Revolution vs Evolution in Innovation

One useful way of analyzing the concept and processes of innovation is to make a distinction between Revolutionary and Evolutionary Innovation.  Both are valid and both produce excellent results.  But each is better suited to a different environment and, unfortunately, it’s not clear which produces better results.

Revolutionary Innovation

Revolutionary Innovation seeks to adapt the world to new ideas.

Revolutionary innovation is the type we see and hear about most in United Statese.  On the one hand, it can quickly make available wondrous new products and services.  On the other, it is disruptive and expensive, and it produces unpredictable outcomes.  Revolutionary Innovation requires large pools of highly risk-tolerant investors who are prepared to make large capital investments to try something completely new, and those investors require, in turn, very large returns for the few major successes that they come across.

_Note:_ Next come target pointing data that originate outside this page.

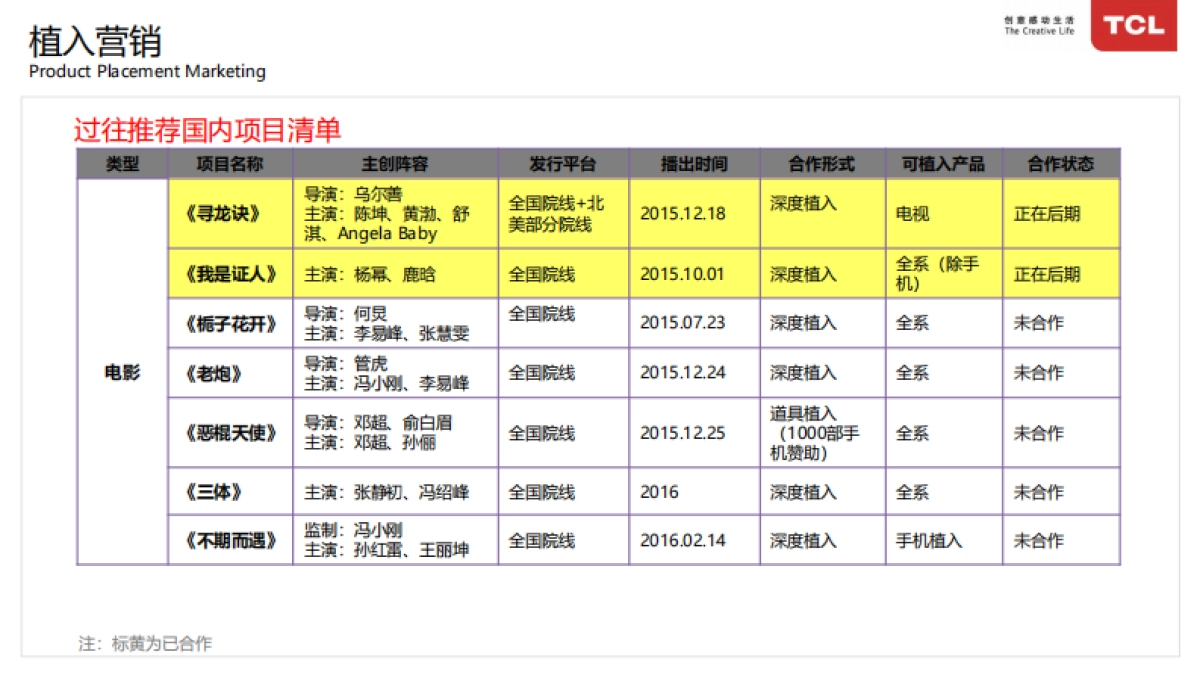Click the 类型 column header

(122, 164)
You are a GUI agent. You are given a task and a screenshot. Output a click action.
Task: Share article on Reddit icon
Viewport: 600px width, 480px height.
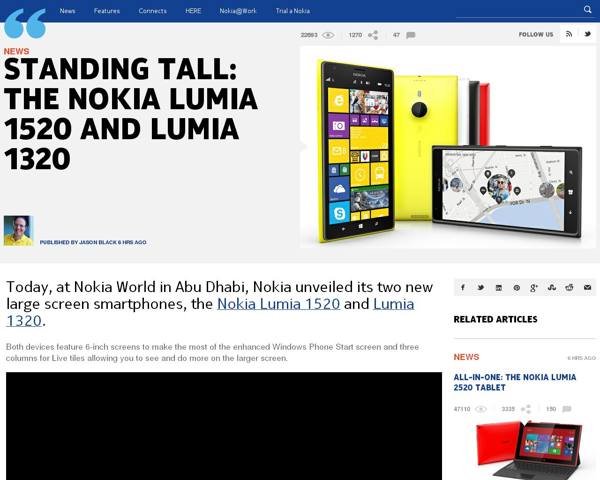pos(569,287)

Diversity and high levels of education are essential ingredients of revolutionary innovation.  Entrepreneurs and investors are much more likely to develop wholly new approaches to business and technology if their day-to-day experiences include exposure to and stimulation by a host of differences in thinking and working, and if they have both the training and the intellectual capacity to act on new ideas.

Unsurprisingly, heroic role-models and celebration of the individual are conducive to revolutionary innovation.  A social system that admires game-changers like Bill Gates, Steve Jobs, and Jeff Bezos is likely to produce a large number of aspirants trying to achieve the same glory.

Digital photography is an excellent example of revolutionary innovation.  It changed the way people take, share, and use pictures, destroying an entire ecosystem of companies from local camera stores to giant manufacturing companies like Kodak.  It also made possible whole new business models: Facebook would not exist on the scale it does today without digital photography.

Evolutionary Innovation

Evolutionary Innovation seeks to adapt new ideas to the existing world.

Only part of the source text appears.